Extract every line of the records that contains the string "Sort", copying each line in full.

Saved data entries

↓

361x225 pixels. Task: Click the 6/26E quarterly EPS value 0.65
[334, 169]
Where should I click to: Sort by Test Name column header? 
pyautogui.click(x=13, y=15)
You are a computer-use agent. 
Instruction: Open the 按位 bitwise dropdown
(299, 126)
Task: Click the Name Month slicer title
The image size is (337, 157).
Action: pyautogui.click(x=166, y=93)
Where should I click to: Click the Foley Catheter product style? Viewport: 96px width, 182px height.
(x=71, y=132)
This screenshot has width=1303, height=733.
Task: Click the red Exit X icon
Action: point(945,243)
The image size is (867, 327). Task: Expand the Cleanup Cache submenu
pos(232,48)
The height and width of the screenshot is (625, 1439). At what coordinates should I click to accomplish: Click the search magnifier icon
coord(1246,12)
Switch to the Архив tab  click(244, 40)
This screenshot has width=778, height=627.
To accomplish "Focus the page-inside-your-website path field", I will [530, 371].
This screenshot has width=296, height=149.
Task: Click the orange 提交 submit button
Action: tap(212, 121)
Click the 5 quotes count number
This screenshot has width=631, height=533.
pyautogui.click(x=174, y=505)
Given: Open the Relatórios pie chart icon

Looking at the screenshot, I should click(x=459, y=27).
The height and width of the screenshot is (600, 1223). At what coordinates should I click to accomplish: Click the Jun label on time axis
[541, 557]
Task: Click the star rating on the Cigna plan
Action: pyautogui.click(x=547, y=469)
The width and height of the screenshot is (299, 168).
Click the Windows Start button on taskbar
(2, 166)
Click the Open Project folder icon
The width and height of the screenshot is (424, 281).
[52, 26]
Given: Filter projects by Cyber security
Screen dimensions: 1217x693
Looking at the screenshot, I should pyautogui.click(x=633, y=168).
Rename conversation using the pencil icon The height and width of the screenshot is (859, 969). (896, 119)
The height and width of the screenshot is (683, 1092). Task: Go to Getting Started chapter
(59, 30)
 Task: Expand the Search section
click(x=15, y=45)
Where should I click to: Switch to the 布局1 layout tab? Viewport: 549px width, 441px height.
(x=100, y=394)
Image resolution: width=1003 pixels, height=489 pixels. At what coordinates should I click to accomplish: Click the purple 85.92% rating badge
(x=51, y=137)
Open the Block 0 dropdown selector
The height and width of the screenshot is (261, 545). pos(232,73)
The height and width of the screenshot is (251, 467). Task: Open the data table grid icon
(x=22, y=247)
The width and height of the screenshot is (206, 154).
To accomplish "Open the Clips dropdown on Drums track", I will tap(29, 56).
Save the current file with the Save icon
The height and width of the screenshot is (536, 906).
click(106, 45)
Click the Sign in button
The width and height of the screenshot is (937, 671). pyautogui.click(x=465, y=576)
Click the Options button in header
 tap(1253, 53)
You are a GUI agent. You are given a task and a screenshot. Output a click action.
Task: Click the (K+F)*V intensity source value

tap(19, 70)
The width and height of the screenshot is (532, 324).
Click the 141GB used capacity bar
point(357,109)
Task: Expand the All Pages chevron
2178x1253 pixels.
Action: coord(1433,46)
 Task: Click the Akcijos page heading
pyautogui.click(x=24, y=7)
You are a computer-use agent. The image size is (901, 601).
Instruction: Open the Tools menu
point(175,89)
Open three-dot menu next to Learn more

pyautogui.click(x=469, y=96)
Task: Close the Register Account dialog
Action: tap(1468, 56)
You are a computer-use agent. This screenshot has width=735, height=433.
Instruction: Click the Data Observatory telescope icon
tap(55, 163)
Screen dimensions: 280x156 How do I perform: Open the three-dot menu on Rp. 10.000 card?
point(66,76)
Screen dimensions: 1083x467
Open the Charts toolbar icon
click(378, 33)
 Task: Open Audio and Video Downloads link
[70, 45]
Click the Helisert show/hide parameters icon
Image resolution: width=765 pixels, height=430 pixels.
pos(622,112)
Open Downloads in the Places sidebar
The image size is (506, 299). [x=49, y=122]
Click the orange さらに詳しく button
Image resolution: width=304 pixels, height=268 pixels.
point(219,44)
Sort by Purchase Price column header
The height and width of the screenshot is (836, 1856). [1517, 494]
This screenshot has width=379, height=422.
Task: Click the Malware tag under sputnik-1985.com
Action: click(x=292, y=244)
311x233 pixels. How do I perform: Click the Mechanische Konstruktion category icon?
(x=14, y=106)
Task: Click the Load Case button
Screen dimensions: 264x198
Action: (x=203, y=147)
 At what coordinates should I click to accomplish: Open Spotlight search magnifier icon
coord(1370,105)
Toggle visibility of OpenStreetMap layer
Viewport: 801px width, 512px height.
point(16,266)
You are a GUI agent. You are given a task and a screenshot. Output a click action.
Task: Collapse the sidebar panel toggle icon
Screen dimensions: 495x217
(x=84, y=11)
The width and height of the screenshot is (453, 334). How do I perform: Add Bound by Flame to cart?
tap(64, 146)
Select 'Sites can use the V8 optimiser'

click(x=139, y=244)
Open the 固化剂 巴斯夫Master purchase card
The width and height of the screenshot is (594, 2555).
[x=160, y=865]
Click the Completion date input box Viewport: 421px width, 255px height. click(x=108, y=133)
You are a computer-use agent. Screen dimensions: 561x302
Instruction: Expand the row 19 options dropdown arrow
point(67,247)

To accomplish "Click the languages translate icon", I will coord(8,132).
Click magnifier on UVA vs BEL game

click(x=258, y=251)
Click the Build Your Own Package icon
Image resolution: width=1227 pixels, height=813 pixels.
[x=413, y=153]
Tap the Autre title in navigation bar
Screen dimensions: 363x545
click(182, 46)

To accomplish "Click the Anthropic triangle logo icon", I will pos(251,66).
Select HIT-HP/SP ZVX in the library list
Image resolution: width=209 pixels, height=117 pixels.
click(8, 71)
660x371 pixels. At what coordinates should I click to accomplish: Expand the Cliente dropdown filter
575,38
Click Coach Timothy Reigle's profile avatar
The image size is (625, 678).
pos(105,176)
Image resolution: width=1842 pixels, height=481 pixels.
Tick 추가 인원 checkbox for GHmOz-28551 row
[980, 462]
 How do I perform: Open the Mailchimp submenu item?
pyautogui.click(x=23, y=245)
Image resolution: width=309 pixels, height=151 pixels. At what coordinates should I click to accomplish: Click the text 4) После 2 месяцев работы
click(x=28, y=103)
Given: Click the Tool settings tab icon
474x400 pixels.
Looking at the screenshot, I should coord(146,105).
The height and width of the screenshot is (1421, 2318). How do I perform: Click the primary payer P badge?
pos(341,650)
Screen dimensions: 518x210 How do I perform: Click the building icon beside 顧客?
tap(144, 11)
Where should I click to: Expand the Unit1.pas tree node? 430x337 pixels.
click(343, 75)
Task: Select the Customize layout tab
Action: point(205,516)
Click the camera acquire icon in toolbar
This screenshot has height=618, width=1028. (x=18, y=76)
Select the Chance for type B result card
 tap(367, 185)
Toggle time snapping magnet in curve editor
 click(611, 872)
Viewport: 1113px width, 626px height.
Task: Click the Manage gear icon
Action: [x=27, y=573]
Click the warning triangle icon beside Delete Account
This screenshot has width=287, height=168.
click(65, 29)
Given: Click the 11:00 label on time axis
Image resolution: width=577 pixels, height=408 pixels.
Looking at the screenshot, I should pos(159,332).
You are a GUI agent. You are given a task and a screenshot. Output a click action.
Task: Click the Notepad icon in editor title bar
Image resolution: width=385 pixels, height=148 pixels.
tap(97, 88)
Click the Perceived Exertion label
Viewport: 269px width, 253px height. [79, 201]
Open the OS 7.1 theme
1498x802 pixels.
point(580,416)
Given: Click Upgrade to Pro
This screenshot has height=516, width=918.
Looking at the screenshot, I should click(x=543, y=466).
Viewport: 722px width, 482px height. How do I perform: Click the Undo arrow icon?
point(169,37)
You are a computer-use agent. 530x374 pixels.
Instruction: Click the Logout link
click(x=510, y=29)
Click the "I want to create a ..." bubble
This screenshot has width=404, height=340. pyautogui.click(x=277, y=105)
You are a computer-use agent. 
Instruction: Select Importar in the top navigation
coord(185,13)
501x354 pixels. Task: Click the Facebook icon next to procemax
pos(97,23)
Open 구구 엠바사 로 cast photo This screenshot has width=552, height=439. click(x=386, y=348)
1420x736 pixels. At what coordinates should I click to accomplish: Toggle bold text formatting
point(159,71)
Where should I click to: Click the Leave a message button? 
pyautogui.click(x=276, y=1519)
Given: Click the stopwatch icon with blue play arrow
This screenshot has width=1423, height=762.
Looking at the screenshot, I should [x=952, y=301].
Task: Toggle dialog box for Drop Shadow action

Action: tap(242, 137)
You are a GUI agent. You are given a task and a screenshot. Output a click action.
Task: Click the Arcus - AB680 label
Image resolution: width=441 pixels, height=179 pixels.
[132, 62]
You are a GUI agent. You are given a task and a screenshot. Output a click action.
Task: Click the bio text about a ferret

↑

▶ _Task output_
Where should I click to: Sort by Test Name column header? 
Sort by Purchase Price column header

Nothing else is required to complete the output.